» **Exercise details**: Rewrite the rows from the first one through the line containing "point(154,263)", inclusive, changing "screenshot" to "image" and leaving everything else as it is. Give back only those lines.

» **Data**:
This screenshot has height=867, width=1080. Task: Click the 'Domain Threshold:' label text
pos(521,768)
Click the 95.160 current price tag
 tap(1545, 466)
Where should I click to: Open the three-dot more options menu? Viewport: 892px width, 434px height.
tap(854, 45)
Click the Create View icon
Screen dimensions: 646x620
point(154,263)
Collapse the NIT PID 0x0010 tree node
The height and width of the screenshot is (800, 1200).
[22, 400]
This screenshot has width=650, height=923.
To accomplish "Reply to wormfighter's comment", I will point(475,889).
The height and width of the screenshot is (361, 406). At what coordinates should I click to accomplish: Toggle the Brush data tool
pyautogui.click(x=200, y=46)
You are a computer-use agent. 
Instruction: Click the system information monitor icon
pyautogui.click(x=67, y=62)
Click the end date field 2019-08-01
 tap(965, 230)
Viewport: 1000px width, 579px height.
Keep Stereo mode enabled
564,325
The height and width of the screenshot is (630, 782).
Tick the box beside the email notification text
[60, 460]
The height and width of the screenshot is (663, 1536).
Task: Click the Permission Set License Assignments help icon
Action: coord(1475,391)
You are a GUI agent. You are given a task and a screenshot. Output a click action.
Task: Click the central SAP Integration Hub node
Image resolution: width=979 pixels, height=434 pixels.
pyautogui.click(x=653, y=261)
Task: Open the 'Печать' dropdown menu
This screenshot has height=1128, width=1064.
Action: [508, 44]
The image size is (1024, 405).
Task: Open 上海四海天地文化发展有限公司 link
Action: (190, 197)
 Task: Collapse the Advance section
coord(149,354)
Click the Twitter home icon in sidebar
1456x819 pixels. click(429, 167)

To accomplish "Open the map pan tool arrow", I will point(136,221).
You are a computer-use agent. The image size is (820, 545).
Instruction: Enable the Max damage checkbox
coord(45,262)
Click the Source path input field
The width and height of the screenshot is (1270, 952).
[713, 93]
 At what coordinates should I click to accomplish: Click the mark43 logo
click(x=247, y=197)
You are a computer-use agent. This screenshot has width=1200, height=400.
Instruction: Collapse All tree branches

» **Solved exercise**:
This image has height=867, width=1080. Task: Click the 'Domain Threshold:' label text
pos(521,768)
Click the 95.160 current price tag
 tap(1545, 466)
Where should I click to: Open the three-dot more options menu? Viewport: 892px width, 434px height.
tap(854, 45)
Click the Create View icon
Screen dimensions: 646x620
point(154,263)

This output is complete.